If that were it, the novel would still have many readers. But the form of the narrative—rather than its content—is off-putting to most readers today. First, when Rihani wrote the novel, there were no genuine precedents for fiction. Islam was against the representation of human beings in art and literature. Fiction by Muslim writers from the entire Middle East was largely unknown. Credit must be given to Rihani for breaking the barriers of the past and writing fiction, not just in English but also in Arabic.

But a more worrisome issue is the influence on the novel from traditional Arabic poetry. Much of the novel is mannered, florid, over-written. There are dozens of digressions from the story—many of them fascinating, others tedious. When they are connected to character, such as the following, they are not intrusive: “To me…there is always something pathetic in a second-hand book offered for sale. Why did its first owner part with it? Was it out of disgust, or surfeit or penury? Did he throw it away, or give it away, or sell it? Alas, and is this how to treat a friend? Were it not better burned, than sold or thrown away? After coming out of the press, how many have handled this tattered volume? How many has it entertained, enlightened, or perverted? Look at its pages, which evidence the hardship of the journey it has made. Here still a pressed flower, more convincing in its shrouded eloquence than the philosophy of the pages in which it lies buried. On the fly-leaf are the names of three successive owners, and on the margin are lead pencil notes in which the reader criticizes the author. Their spirits are now shrouded together and entombed in this pile, where the mold never fails and the moths never die.”

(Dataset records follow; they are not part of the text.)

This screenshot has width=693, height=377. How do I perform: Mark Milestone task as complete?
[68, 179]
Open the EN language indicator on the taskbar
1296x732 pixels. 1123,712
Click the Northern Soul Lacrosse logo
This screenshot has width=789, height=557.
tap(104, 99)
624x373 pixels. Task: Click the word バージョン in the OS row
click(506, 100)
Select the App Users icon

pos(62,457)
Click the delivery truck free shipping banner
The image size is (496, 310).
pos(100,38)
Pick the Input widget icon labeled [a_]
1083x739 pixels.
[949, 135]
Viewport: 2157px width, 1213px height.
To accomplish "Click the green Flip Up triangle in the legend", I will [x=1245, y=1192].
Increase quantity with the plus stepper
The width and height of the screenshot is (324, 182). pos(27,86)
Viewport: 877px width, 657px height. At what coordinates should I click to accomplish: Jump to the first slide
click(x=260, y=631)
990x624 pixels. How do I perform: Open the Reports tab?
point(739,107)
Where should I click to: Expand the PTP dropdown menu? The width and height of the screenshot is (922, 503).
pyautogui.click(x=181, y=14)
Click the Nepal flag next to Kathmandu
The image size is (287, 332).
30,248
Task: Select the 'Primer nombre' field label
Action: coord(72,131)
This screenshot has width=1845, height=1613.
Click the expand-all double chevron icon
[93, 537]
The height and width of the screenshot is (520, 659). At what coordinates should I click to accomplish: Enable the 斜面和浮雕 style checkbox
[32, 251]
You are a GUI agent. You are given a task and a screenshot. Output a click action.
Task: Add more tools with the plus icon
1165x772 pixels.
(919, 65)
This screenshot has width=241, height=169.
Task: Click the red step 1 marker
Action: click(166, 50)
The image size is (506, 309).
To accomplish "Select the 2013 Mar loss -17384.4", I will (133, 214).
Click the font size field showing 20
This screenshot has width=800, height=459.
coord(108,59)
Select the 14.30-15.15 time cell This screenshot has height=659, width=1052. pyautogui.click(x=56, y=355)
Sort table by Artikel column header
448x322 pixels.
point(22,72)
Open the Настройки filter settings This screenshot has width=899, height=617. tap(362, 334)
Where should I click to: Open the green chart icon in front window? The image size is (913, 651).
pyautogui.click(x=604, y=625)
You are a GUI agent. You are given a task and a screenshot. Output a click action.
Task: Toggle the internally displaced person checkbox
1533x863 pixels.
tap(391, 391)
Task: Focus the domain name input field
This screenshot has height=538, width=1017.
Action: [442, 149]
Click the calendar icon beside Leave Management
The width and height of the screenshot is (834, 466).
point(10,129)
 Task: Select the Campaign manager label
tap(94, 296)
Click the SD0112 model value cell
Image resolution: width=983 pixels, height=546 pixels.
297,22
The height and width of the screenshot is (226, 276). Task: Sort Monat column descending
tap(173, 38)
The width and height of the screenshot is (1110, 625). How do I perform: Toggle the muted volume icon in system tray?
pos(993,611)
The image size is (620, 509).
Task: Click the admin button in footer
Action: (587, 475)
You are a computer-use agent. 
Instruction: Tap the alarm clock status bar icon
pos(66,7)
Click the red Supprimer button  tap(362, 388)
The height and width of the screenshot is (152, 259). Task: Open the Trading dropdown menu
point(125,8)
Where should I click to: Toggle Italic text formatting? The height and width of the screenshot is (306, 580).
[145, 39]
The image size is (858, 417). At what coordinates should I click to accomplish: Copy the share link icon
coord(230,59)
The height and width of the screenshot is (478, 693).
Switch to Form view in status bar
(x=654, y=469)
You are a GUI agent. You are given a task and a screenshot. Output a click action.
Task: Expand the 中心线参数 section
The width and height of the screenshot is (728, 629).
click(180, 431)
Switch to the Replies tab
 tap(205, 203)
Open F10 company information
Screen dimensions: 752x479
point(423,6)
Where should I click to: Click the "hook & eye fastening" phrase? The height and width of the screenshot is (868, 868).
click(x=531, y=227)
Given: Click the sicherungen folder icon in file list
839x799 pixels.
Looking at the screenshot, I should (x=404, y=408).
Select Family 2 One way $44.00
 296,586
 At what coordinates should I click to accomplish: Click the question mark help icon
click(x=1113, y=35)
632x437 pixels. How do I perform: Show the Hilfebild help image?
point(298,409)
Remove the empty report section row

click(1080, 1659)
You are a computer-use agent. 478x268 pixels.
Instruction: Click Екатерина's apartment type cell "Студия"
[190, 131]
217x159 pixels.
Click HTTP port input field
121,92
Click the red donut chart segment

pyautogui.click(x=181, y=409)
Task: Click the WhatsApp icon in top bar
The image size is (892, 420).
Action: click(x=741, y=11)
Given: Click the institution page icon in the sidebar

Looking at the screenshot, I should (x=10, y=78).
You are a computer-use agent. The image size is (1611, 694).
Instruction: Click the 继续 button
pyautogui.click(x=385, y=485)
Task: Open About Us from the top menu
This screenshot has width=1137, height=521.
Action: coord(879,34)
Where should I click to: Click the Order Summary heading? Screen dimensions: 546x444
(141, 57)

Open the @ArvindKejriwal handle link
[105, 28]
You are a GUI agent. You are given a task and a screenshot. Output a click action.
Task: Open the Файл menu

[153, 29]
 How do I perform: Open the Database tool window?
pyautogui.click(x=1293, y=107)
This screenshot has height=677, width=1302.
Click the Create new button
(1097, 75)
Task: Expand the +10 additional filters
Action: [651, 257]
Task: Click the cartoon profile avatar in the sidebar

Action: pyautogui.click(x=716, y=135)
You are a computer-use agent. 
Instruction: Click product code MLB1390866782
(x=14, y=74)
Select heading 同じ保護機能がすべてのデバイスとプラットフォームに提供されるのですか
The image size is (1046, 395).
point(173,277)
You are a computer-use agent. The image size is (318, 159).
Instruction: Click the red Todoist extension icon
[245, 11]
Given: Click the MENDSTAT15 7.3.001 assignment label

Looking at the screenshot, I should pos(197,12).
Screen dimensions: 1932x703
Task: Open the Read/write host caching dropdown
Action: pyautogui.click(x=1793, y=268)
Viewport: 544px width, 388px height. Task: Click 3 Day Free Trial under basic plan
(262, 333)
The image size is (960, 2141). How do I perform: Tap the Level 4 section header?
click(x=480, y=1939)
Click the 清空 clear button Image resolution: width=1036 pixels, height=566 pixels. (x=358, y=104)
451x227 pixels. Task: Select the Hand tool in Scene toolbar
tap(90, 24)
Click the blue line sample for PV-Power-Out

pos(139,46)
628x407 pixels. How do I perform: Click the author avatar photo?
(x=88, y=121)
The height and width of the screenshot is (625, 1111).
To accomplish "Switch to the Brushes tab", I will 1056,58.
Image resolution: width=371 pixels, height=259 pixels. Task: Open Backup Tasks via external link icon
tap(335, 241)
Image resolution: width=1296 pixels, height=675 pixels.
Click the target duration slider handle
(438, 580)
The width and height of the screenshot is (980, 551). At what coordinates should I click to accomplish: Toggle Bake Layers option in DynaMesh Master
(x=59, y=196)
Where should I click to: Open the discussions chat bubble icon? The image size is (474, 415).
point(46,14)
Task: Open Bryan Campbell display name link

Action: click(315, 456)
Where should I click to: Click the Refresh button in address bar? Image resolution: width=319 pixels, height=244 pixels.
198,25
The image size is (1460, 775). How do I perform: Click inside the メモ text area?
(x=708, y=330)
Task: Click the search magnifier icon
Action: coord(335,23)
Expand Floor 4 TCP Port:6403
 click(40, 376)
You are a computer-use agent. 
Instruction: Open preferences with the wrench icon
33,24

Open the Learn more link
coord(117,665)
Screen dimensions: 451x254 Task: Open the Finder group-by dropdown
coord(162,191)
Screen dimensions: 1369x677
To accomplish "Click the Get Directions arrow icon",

That’s rather nice, but too often in other passages, Rihani’s characters speak as if they have fallen out of Shakespeare’s plays. The dialogue is stilted, the plot rambling. Graduate students in literature or Arabic studies might find much to discuss in the novel; I doubt if others would finish reading it.

The text I purchased on Amazon is a typed script, printed on 8 x 10″ pages, difficult to read and without the original illustrations. My hunch is that the real project—rather than getting The Book of Khalid taught in schools—is for someone to write a biography of Ameen Fares Rihani. A Google search revealed the existence of no such book but that is not to suggest that one does not exist in Arabic. Beyond a doubt, Rihani was an original voice in the Arabic world at a time when the West had already determined that it knew what it needed to know about the Middle East. The loss is ours, indeed.

The Book of Khalid
By Ameen Fares Rihani
Dodd, Mead and Company, 1911

CHARLES R. LARSON is Professor of Literature at American University, in Washington, D.C.